Internet
Huawei, i dati e la democrazia del futuro
Secondo un’inchiesta del Wall Street Journal, il colosso cinese delle telecomunicazioni Huawei avrebbe ricevuto, negli ultimi vent’anni, circa 45 miliardi di dollari dal governo di Pechino.
La società si è sempre definita privata e indipendente, ma da anni le autorità statunitensi accusano Huawei di fare spionaggio per il governo cinese, oltre che di vendere i propri sistemi a nazioni sotto embargo USA come Iran, Cuba e Siria. Già nel dicembre 2018, Meng Wenzhou, direttrice finanziaria della società, era stata arrestata in Canada su richiesta americana, proprio con l’accusa di aver violato l’embargo verso l’Iran, mentre nel 2019 è toccato a un dipendente cinese che lavorava in Polonia, accusato di essere una spia ai danni del governo locale.

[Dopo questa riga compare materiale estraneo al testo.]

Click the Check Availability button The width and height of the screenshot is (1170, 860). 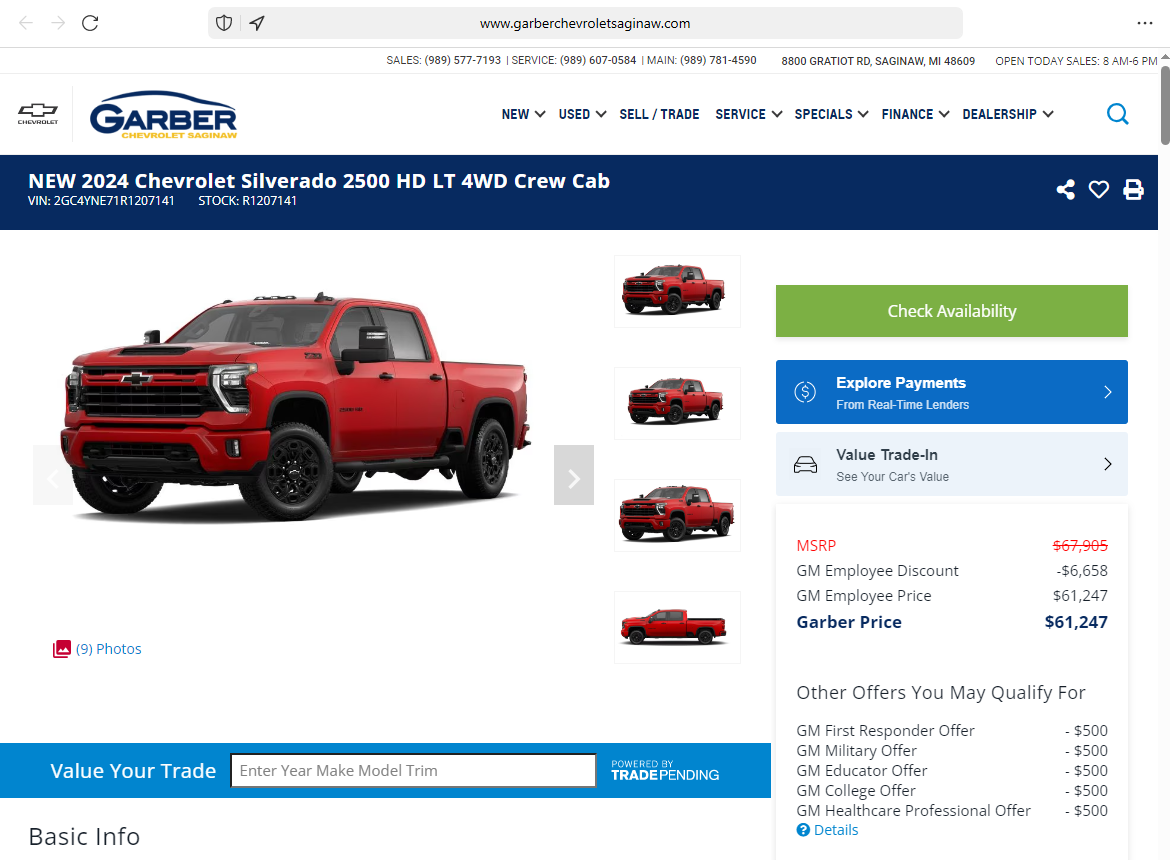point(951,311)
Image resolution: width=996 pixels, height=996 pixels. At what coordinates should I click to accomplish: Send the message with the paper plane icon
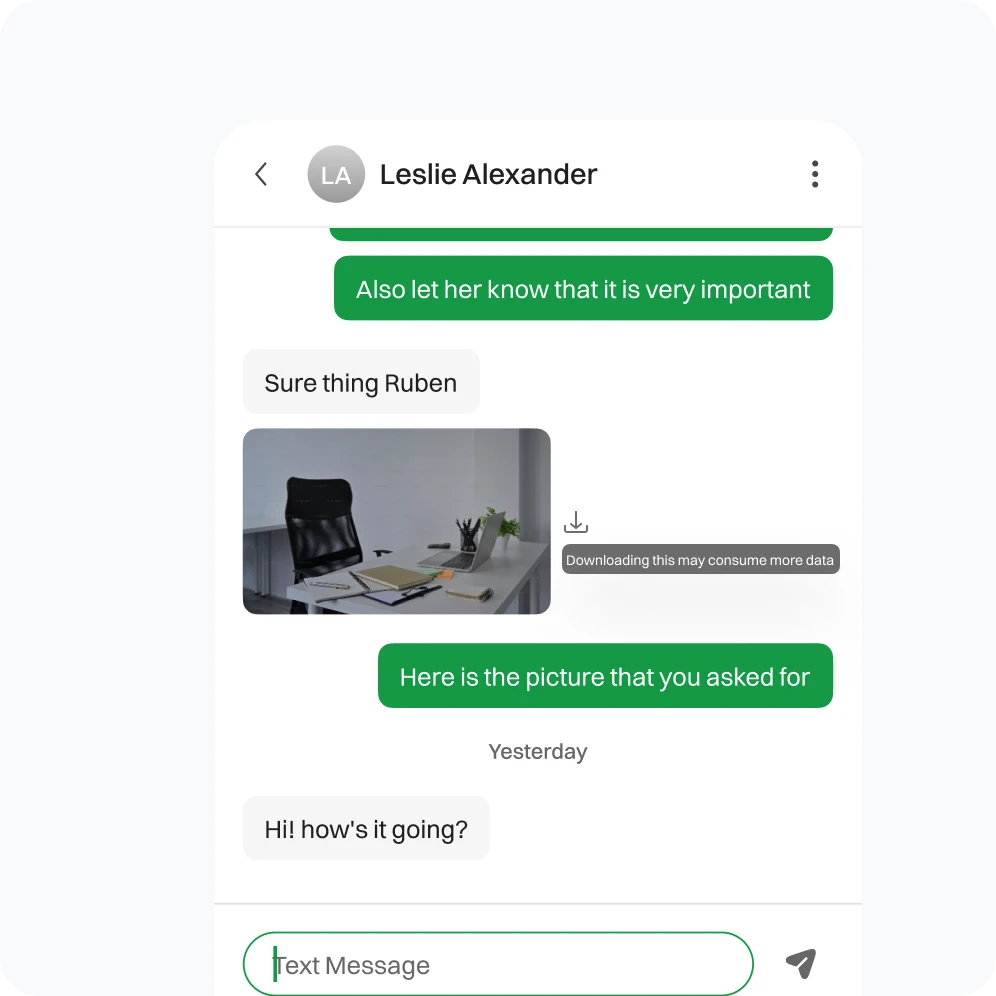(801, 964)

Al di là delle accuse di spionaggio, le informazioni pubblicate dal WSJ dimostrano un forte interesse da parte del governo cinese verso lo sviluppo di Huawei, tanto più se si considera che, dei 45 miliardi, 30 sarebbero stati erogati come linee di credito della Banca Cinese dello Sviluppo e della Banca Cinese per le Importazione e le Esportazioni. Huawei, insomma, sembrerebbe avere un’importanza strategia per Pechino. In effetti, la società ha venduto 200 milioni di smartphone solo nel 2019 (prima di Apple, dopo Samsung) e ha oltre 50 contratti già firmati con diversi Paesi per l’allestimento dell’infrastruttura 5G (come Russia e Germania).
Il Ministero degli Esteri cinese ha smentito la ricostruzione del Journal, ma intanto la vicenda solleva ancora una volta il tema dell’importanza della tutela dei dati: qual è la mole di dati degli utenti detenuta da Huawei? Se il Governo cinese chiedesse di avervi accesso, la società potrebbe negarglielo?
Più in generale, oggi i colossi del web e delle telecomunicazioni dispongono di più dati sugli utenti di quanti ne abbiano mai avuti i governi (anche quelli illiberali). L’industria 4.0, lo sviluppo della robotica e delle intelligenze artificiali, renderanno sempre più marcato questo fenomeno, rendendo necessaria una visione a lungo termine per la gestione di una delle più grandi trasformazioni mai affrontate. Proprio su questo tema, infatti, non ci si può limitare a normare un settore nascente, ma occorre avere ben chiara una strategia, un piano industriale, un quadro normativo e in ultima istanza un riferimento culturale. La politica, in altri termini, deve rivendicare la sua centralità: la definizione di regole e limiti per l’archiviazione e l’uso dei dati, oltre che per l’accesso ad essi da parte di società e governi, sarà un tema sempre più nevralgico nei prossimi decenni, e dalle risposte che i diversi governi daranno dipenderà non solo la qualità delle democrazie, ma più profondamente la possibilità stessa di definirsi tale (dato che la democrazia occidentale presuppone una sfera di inviolabilità individuale). Una riflessione del genere, però, attualmente è assente nel dibattito interno di molti Stati, pur essendo presente a livello europeo.
Le vicende legate a Huawei, come in precedenza il caso Cambridge Analytica, pongono interrogativi più generali sulla protezione dei dati e sul ruolo in cui i governi si troveranno presto a esercitare, facendo (o meno) scelte che delimiteranno il confine tra pubblico e privato in un modo del tutto nuovo. Per questo, oggi gli Stati (o le unioni di essi, come l’UE), tanto più quelli che hanno fatto della tutela delle libertà individuali i loro tratti fondativi, non possono fare a meno di considerare il tema dei dati come il tema democratico del XXI secolo.